In his quarterly briefing, Hervé Ladsous presented two reports: the Secretary-General’s report on the African Union-United Nations Hybrid Operation in Darfur (UNAMID), which covers work from 26 November 2014 to 12 February (document S/2015/141*), as well as a special report (document S/2015/163) on the Operation’s three new strategic priorities, endorsed by the Council through resolution 2148 (2014) and whose implementation, Mr. Ladsous said, was the primary goal.
Those priorities included: support for mediation between the Government and rebels who had not signed the Doha Document for Peace in Darfur; protection of civilians and work to establish security conditions necessary for unhindered humanitarian access; and — in consultation with the United Nations country teams — mediation of community conflicts. A proposal on tasks to be transferred to United Nations country teams would be presented in the Secretary-General’s next report, at the end of May, he said. A report containing a proposed exit strategy would also be presented at that time.

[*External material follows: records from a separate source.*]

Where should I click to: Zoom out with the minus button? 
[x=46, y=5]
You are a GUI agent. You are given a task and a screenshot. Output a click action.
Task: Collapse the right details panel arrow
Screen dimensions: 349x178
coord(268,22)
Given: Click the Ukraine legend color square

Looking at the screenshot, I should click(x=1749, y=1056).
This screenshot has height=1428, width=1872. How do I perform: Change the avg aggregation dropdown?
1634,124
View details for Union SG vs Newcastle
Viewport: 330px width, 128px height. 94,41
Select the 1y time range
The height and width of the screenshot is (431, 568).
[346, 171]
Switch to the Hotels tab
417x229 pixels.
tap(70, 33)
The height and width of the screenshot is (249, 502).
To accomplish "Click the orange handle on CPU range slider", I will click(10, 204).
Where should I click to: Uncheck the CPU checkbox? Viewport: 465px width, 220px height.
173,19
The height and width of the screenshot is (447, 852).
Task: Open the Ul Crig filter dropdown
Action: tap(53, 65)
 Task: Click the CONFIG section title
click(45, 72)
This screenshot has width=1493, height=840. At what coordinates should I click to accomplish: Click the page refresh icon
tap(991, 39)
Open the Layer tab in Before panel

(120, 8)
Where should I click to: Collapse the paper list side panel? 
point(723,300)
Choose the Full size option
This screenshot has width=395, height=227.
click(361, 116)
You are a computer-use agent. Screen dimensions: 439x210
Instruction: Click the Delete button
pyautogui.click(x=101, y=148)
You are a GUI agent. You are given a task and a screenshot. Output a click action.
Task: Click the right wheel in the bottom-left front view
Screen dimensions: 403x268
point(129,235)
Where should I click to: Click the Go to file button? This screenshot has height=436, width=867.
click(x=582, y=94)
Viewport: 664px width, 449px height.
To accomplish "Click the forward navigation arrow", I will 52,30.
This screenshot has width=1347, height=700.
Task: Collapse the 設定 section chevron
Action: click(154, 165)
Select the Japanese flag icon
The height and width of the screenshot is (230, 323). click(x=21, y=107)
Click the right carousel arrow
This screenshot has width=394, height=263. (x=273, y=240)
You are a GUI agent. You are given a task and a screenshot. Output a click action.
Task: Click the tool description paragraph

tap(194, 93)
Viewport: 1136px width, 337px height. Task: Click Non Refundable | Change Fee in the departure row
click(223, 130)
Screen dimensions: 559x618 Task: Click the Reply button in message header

After the briefing, Hassan Hamid Hassan (Sudan) said the Council was examining two documents covering different reporting periods, which did not permit an accurate portrayal of developments in his country. The first trimester had seen an upsurge in armed attacks, which his Government had sought to counter by the deployment of armed forces, as any other country would have in such a situation.
The meeting began at 10:07 a.m. and ended at 10:45 a.m.